Caruthers, Gonsalves and Young are hoping there is room for at least one more.
The deadline to apply for inclusion on the wall in spring 2011 is Dec. 31. They get about 130 applications for old cases every year, said Carolie Heyliger, research manager for the memorial.
“The departments send us information, family members send us information, amateur historians send us information from all over the country,” she said.
At this point, the biggest unanswered question is, why did it take 56 years?
Was it just a different time when communities had to move on faster and memorializing fallen officers wasn’t as common as today? Or was it because Strickland was black, and had only been on the force for a month?
“I don’t think it was because he was black. I don’t believe that,” said Williams, who, like a handful of old-timers in the Naples black community, has heard of Strickland. “It probably was they just overlooked it, I guess.”
Its a matter of how, not if, the department will finally recognize its fallen hero, Chief Weschler said.
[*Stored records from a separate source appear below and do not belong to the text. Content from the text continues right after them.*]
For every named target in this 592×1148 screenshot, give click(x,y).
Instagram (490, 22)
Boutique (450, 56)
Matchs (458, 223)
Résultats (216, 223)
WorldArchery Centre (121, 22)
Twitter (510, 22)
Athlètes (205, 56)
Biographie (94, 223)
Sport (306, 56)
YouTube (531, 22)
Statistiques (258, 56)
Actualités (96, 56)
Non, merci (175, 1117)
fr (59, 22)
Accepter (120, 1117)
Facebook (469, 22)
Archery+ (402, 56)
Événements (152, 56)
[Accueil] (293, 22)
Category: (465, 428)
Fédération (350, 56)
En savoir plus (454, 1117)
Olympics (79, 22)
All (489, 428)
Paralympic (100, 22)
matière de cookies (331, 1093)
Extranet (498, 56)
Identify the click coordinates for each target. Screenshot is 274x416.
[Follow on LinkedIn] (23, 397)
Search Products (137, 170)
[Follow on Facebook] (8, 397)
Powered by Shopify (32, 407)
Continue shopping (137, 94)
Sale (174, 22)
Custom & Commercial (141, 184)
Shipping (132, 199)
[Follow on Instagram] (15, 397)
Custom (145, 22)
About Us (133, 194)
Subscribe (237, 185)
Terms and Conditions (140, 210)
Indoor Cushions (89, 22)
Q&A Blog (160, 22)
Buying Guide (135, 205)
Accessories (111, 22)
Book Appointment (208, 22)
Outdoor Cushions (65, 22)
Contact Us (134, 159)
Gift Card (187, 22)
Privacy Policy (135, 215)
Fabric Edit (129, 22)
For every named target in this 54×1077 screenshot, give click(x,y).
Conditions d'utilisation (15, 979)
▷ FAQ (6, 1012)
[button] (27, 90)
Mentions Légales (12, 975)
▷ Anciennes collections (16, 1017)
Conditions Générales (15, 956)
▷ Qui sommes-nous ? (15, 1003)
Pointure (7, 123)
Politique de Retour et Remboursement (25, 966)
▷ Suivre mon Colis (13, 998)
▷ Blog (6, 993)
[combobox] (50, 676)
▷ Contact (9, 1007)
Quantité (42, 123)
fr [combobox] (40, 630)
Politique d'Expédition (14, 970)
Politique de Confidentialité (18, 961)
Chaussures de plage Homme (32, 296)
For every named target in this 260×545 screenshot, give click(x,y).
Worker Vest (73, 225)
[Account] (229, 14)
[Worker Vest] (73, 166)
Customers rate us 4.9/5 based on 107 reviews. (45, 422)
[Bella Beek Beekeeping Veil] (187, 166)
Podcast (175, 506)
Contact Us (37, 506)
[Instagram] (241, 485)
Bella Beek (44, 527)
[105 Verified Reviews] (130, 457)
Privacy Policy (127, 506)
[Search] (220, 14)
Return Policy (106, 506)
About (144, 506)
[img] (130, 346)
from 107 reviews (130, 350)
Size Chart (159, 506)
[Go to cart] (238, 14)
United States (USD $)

There are no known photographs of Strickland.
“We haven’t determined if we’ll change (the monument) to have two plaques on one, or create something new,” he said. “We’ll have some type of recognition out in front of the police station.”
To Gonsalves, the whole journey was about doing what was right for a fallen brother.
“He was murdered doing the job that it doesn’t matter if you’re white, you’re black, you’re Hispanic, whatever. You should be recognized,” Gonsalves said. “It’s not the color of his skin, it’s not the gender, it’s not any of that that matters. It’s the job, what your profession is. And his profession was a night watchman or police officer in McDonald’s Quarters. It’s respect, to show that his life meant something to the community, besides just to his family.
“It’s the acknowledgment that the person doing his job, being paid to do this job, was killed,” Gonsalves said, “and I would hope that if the roles were reversed that someone would have looked to see what happened to me.”